Al hablar de espiritualidad me estoy refiriendo a una experiencia dinámica e histórica, capaz de colmar de sentido tanto los gozos como los sufrimientos de la humanidad, una experiencia que nos remita a la trascendencia desde la frágil y limitada condición humana y desde el acontecer cotidiano de nuestro mundo. Comprendo la espiritualidad como una experiencia que, al ir totalizando nuestra vida, puede ofrecernos pautas que orienten nuestro caminar hacia una existencia personal y social más plena, más justa, más solidaria y corresponsable.
Desde la fe cristiana podemos decir que la espiritualidad se refiere a la vida en y desde el Espíritu Santo que habita nuestro corazón (Rom 5,5), nuestro cuerpo (1 Cor 3,16) y nuestro mundo (Rom 8,18 ss). Espíritu que es fuente de vida, que es amor y comunión, que es consuelo y presencia creadora.
Desde esta comprensión de la espiritualidad quiero mirar hoy a María como manantial de vida en el Espíritu, como fuente de la que podemos beber y aprender a vivir como hijas e hijos de Dios aquí y ahora, en el tiempo y en el espacio en los que nos ha tocado vivir, como pozo en el que podemos saciar nuestra sed de espiritualidad.

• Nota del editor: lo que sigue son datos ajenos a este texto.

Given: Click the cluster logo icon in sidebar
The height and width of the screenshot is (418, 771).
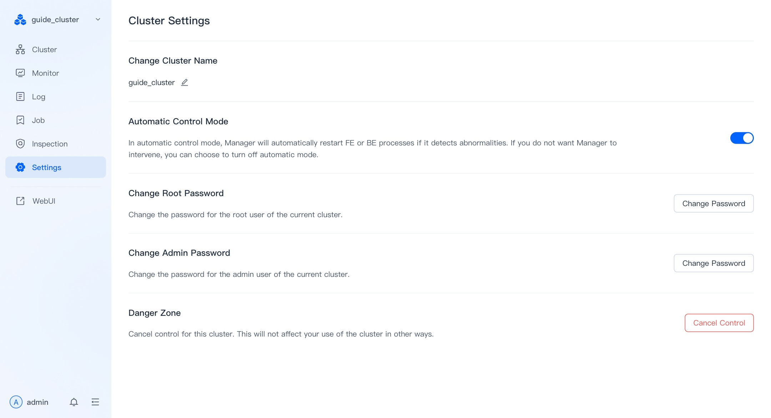Looking at the screenshot, I should [x=20, y=20].

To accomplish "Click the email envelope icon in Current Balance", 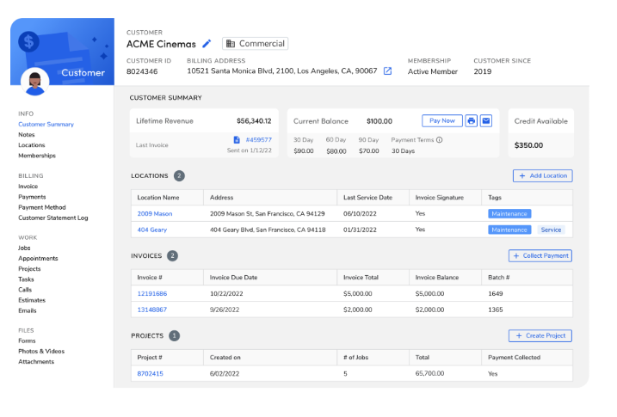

Quiero poner mis ojos en María porque voy descubriendo con gozo que, a lo largo de la historia, la hemos confesado como la primera persona que, en su humanidad, se realizó plenamente. María no es Dios, ella no es una de las tres personas divinas y, sin embargo, desde los orígenes del cristianismo, la reconocemos y la celebramos como mujer que, por libre decisión, se incorpora al proyecto de Dios. La espiritualidad de María, la vida que vivió en y desde el Espíritu la fue llevando a participar de manera definitiva y totalizante en el misterio trinitario de Dios.